Alternate instruction encoding for subtargets

Hello,

I have a compiler in LLVM 2.9 for the KCPM3 processor. I'd like to
create a subtarget for the new cpu version called KCPSM6. Besides a
couple of new instructions which are not important at the moment, the
KCPSM6 cpu has different instruction opcodes. Semantically the
instructions are the same, hence I'd like to keep all the lowering and
pattern matching stuff unmodified

For example, the ADD sX, sY instruction in KCPSM3 is:
Inst{17-12} = 0b011000;
Inst{11-8} = sx;
Inst{7-4} = sy;
Inst{3-0} = 0;

While in KCPSM6 the same instruction is encoded:
Inst{17-12} = 0b010000;
Inst{11-8} = sx;
Inst{7-4} = sy;
Inst{3-0} = 0;

They even mostly kept the instruction formats!
Can I tell tablegen to have two encodings and switch between them
using a predicate?
I do not want to create new instructions (e.g. ADD_KCPSM3 and ADD_KCPSM6).
If that is not possible I will just dump the tablegen's
*GenCodeEmitter.inc file with the getBinaryCodeForInstr() and write it
by hand. I guess this is the only place where opcodes are used? (I do
not use LLVM's MC disassembler.)

Cheers,
Jara

Hello,

I have a compiler in LLVM 2.9 for the KCPM3 processor. I'd like to
create a subtarget for the new cpu version called KCPSM6. Besides a
couple of new instructions which are not important at the moment, the
KCPSM6 cpu has different instruction opcodes. Semantically the
instructions are the same, hence I'd like to keep all the lowering and
pattern matching stuff unmodified

For example, the ADD sX, sY instruction in KCPSM3 is:
Inst{17-12} = 0b011000;
Inst{11-8} = sx;
Inst{7-4} = sy;
Inst{3-0} = 0;

While in KCPSM6 the same instruction is encoded:
Inst{17-12} = 0b010000;
Inst{11-8} = sx;
Inst{7-4} = sy;
Inst{3-0} = 0;

We have similar problems with the R600 backend.
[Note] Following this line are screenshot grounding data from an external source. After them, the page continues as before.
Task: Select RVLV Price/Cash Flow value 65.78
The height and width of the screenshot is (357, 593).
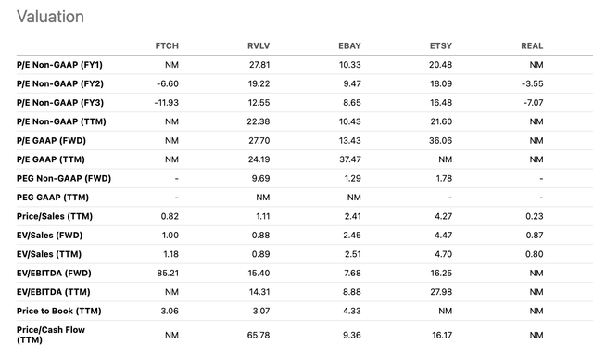Action: pyautogui.click(x=259, y=335)
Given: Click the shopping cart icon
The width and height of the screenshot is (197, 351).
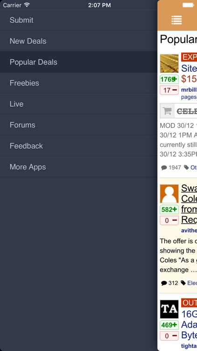Looking at the screenshot, I should point(167,111).
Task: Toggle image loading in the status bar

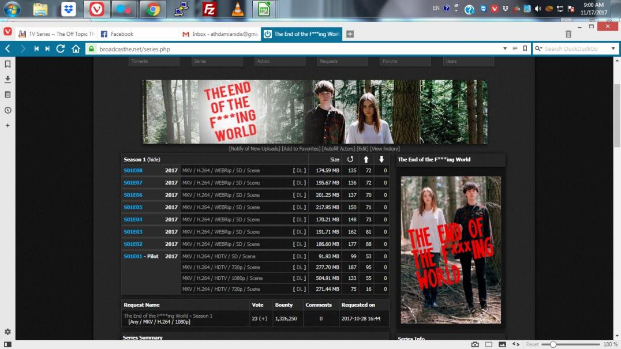Action: pos(502,344)
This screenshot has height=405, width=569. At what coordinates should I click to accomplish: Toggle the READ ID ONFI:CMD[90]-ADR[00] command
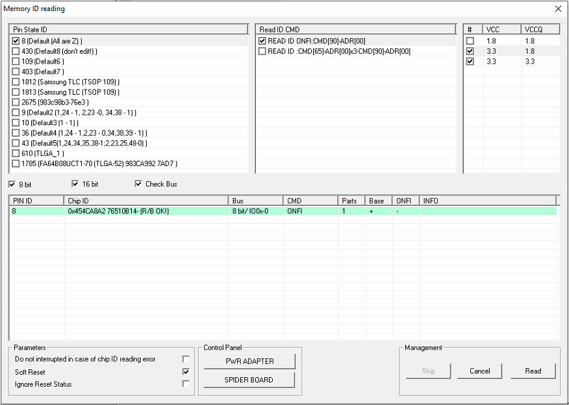(x=262, y=41)
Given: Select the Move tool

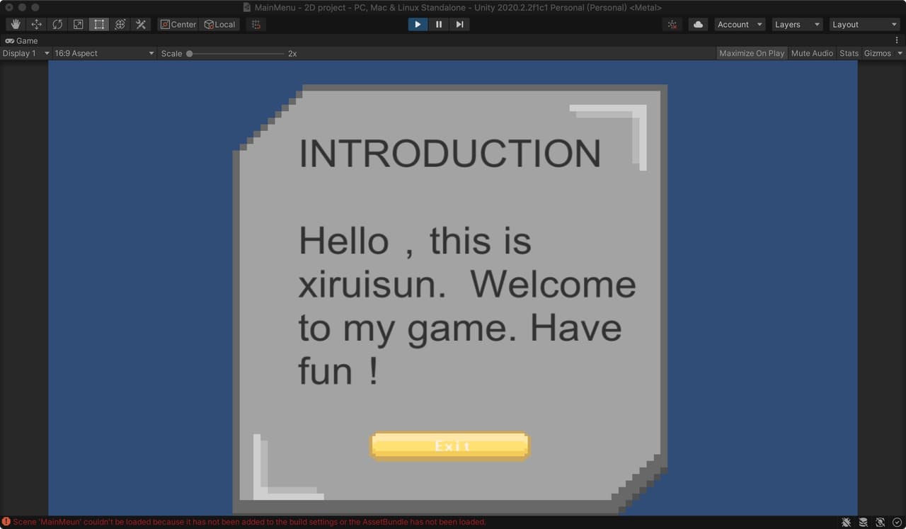Looking at the screenshot, I should 37,24.
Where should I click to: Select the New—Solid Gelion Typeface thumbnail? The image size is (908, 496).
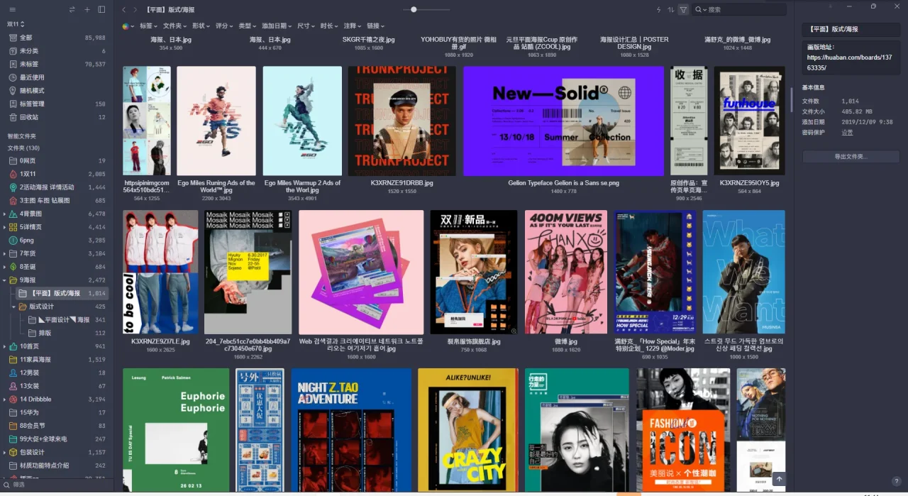563,121
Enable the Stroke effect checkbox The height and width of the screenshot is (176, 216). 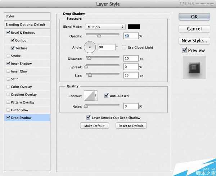click(8, 56)
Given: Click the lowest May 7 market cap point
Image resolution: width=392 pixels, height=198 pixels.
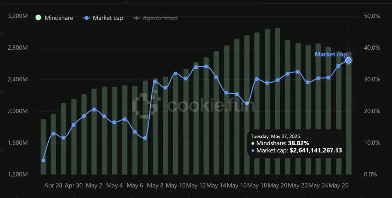Looking at the screenshot, I should coord(145,138).
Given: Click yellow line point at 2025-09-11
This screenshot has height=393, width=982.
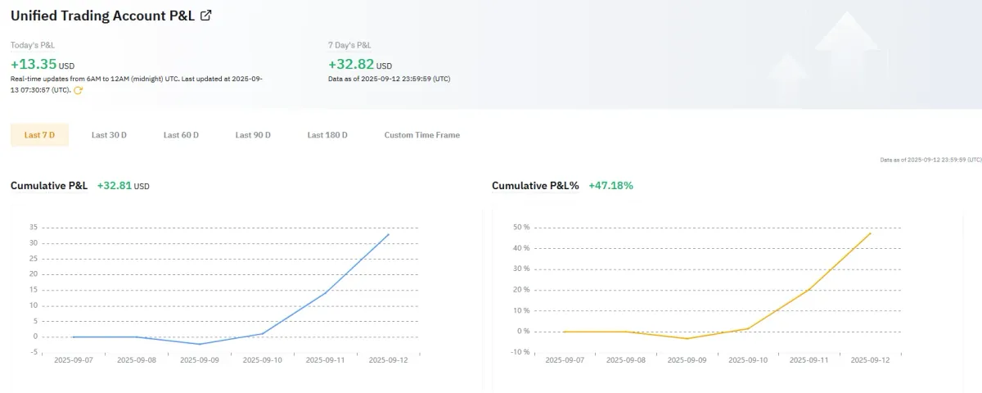Looking at the screenshot, I should pos(809,289).
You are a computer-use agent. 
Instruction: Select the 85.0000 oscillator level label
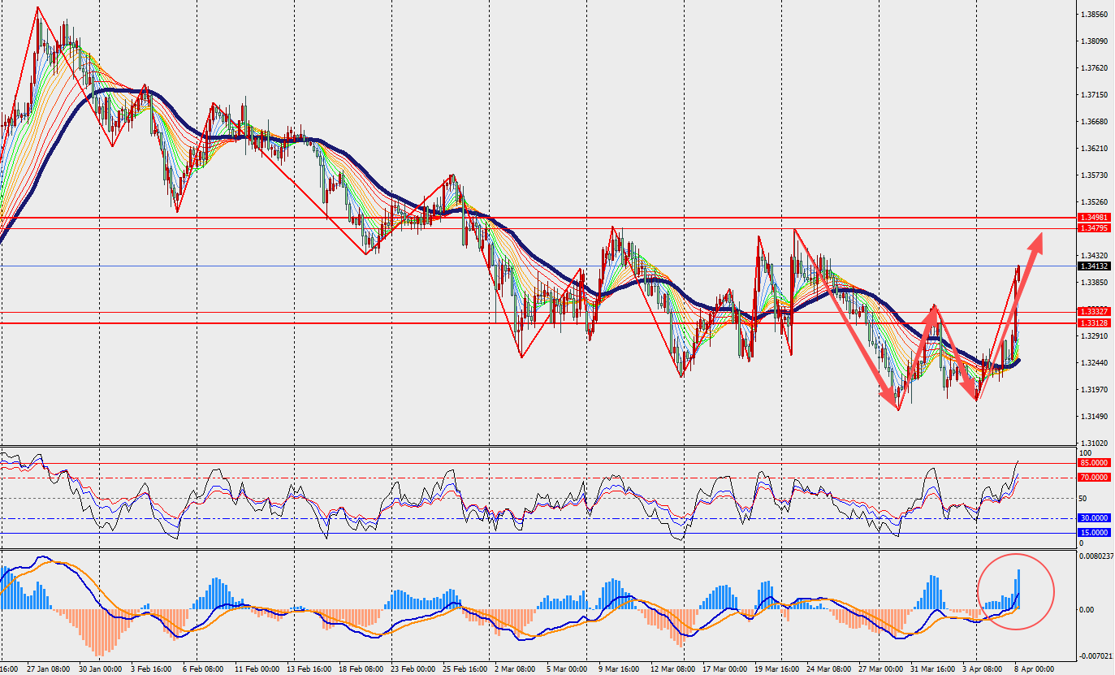(x=1094, y=463)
The backend supports
four different subtargets that have semantically identical
instructions with the same encoding (actually one subtarget has slightly
different encoding, this is explained below), but with sometimes different
opcodes. We solve this problem by defining a base class to represent
the semantic definition of the instruction and then sub-classing it for
each sub-generation. For example:

class RECIP_UINT_Common <bits<32> inst> : R600_1OP <
  inst, "RECIP_INT $dst, $src",
  [(set R600_Reg32:$dst, (AMDGPUurecip R600_Reg32:$src))]

;

def RECIP_UINT_r600 : RECIP_UINT_Common <0x78>;
def RECIP_UINT_eg : RECIP_UINT_Common<0x94>;

We also have one subtarget that has a slightly different encoding from
the other three. We handle this by defining the instructions in
tablegen all using the most common encoding and then make an adjustment in the
CodeEmitter for the subtarget that requires a different encoding.
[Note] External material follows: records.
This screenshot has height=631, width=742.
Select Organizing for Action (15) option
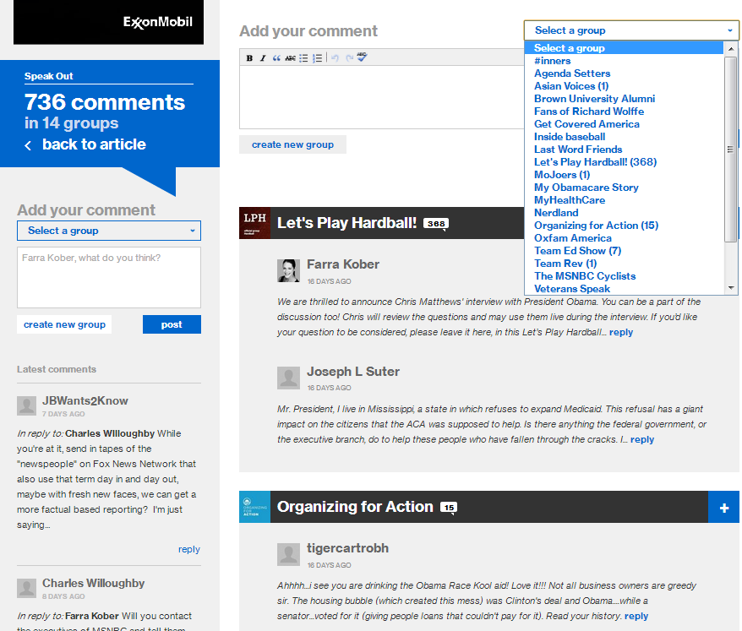click(596, 226)
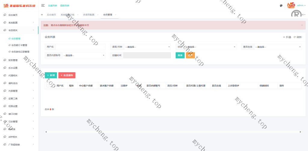Click the red 批量删除 button
Screen dimensions: 308x151
67,75
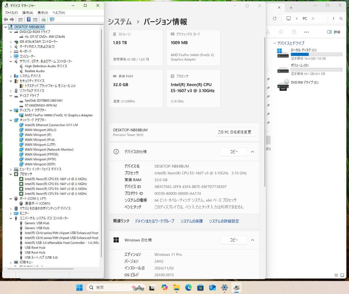Open Microsoft Store from the taskbar
Screen dimensions: 349x294
[x=200, y=288]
If you would like to see the R600 code, you can find it in branches/R600 of the
llvm SVN repo. There is also a git mirror
(http://cgit.freedesktop.org/~tstellar/llvm/tree/lib/Target/AMDGPU)
that may be easier to browse.

-Tom

If it's something that can be done programmatically (i.e., transform one encoding to the other, consider the use of a PostEncoderMethod). ARM uses this for VFP and NEON instruction encodings for Thumb2 vs. ARM mode encodings.

-Jim